[Opening RECORD EXTRACTS section]

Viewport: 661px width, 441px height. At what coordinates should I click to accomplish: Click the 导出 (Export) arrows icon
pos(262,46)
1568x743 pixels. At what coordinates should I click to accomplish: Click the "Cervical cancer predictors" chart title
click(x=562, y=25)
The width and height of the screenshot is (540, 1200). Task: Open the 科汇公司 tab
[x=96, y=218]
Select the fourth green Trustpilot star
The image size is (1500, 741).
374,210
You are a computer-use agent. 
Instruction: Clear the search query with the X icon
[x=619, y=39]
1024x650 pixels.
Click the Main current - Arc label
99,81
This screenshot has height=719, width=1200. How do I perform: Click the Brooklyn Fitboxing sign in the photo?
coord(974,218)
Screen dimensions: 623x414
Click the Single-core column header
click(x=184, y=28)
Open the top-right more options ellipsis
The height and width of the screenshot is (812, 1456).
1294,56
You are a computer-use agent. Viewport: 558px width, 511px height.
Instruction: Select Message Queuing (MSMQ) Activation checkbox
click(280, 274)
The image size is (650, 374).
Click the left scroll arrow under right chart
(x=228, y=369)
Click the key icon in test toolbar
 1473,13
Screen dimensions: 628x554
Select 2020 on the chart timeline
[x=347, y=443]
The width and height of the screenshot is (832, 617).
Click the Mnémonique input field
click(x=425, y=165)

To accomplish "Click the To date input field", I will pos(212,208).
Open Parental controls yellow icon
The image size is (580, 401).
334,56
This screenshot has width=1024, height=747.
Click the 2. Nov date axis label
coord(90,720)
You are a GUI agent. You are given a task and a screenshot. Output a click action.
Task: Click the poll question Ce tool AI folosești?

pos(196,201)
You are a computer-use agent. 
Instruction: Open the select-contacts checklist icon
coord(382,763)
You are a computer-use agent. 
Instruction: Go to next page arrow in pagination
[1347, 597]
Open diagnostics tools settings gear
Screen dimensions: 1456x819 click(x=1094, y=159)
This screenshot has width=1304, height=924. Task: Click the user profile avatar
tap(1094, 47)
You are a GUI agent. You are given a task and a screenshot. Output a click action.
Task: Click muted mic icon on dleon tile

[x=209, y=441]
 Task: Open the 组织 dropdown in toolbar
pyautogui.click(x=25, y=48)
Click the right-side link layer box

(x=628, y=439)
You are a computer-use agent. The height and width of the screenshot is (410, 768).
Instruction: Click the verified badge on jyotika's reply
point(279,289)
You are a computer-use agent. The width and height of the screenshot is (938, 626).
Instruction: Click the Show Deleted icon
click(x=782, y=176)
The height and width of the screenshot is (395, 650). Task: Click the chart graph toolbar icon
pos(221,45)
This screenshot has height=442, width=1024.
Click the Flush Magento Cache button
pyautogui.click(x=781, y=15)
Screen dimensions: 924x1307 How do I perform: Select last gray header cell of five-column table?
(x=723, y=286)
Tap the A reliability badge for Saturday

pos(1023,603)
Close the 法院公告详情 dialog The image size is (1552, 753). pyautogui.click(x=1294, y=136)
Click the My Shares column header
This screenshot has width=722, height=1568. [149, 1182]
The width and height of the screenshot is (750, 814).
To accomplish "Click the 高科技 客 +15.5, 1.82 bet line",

[Closing RECORD EXTRACTS section]

» **WORK ITEM**:
Print the line that contains "Screen dimensions: 924x1307" and each line after it up to the end of the listing, exactly as written.

» **REPLY TO THE EXERCISE**:
Screen dimensions: 924x1307 How do I perform: Select last gray header cell of five-column table?
(x=723, y=286)
Tap the A reliability badge for Saturday

pos(1023,603)
Close the 法院公告详情 dialog The image size is (1552, 753). pyautogui.click(x=1294, y=136)
Click the My Shares column header
This screenshot has width=722, height=1568. [149, 1182]
The width and height of the screenshot is (750, 814).
To accomplish "Click the 高科技 客 +15.5, 1.82 bet line",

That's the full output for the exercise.